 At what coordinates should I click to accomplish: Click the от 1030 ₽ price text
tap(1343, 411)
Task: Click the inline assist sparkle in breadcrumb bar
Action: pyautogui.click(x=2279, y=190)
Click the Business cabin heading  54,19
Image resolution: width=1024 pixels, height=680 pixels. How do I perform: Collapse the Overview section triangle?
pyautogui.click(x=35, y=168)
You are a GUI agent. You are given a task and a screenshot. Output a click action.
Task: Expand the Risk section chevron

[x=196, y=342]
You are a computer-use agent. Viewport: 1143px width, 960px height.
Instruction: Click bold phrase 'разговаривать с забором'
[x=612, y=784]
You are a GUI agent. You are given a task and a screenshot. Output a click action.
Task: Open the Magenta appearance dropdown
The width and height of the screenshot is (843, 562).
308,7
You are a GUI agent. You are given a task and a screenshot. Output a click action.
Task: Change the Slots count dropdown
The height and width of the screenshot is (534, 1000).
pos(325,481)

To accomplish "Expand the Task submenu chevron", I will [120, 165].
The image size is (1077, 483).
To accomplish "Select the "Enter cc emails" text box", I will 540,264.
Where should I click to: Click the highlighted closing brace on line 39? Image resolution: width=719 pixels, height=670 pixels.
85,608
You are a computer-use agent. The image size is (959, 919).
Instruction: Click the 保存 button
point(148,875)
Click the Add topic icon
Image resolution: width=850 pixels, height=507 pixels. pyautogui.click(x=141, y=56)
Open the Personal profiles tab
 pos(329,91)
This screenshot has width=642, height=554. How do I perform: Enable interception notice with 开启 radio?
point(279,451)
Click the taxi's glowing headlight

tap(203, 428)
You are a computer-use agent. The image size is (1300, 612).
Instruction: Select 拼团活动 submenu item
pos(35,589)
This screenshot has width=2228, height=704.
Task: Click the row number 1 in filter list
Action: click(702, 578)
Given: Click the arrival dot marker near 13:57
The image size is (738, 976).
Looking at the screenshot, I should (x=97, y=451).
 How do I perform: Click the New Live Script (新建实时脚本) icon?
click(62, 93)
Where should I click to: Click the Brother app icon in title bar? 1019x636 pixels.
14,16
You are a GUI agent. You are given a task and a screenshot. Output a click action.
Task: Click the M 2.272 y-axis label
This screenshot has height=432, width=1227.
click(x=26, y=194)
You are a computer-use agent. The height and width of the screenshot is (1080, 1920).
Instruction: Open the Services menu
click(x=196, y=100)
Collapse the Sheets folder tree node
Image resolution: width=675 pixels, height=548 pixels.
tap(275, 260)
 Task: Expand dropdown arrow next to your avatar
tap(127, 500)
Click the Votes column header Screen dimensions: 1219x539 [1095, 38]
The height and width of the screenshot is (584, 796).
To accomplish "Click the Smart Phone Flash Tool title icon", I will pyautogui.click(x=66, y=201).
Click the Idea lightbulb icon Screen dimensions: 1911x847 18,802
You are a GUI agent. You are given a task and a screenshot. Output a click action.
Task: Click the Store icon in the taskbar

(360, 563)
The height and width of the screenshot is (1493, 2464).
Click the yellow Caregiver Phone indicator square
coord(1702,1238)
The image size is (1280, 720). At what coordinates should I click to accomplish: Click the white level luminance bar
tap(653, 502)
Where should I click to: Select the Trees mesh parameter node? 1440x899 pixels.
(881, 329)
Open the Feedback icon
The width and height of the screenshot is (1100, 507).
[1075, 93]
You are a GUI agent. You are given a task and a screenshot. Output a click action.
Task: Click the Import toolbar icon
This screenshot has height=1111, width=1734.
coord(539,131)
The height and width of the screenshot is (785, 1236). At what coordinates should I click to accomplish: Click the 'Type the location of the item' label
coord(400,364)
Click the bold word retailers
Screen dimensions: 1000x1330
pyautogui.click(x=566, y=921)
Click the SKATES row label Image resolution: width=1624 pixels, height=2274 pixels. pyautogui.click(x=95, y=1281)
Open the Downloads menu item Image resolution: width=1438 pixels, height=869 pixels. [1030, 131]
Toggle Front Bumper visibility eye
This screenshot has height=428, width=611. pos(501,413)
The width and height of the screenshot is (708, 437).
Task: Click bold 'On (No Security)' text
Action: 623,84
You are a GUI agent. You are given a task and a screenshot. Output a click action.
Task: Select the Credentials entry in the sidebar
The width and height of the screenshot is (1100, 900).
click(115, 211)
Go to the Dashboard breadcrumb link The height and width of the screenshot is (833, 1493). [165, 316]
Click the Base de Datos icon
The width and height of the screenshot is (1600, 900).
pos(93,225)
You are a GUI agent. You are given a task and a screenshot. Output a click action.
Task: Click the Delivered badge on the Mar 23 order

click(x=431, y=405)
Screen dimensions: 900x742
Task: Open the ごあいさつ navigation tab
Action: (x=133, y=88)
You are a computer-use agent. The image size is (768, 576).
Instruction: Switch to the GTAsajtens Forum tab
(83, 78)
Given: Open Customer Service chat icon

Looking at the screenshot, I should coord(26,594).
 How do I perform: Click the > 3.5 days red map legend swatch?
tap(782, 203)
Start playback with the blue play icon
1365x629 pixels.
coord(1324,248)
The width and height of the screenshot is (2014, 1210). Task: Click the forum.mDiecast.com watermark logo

WHAT IS NEEDED: Reproduce every line from the line containing "Task: Expand dropdown" through the line containing "Click the Idea", both ends included, with requests included. Multiply each coordinate in the answers by 2.05 and round to whole numbers, halves up, while leaving every number in the requests as it stands.

FINAL RESULT:
 Task: Expand dropdown arrow next to your avatar
tap(260, 1025)
Click the Votes column header Screen dimensions: 1219x539 [2245, 78]
The height and width of the screenshot is (584, 796).
To accomplish "Click the Smart Phone Flash Tool title icon", I will pyautogui.click(x=135, y=412).
Click the Idea lightbulb icon Screen dimensions: 1911x847 37,1644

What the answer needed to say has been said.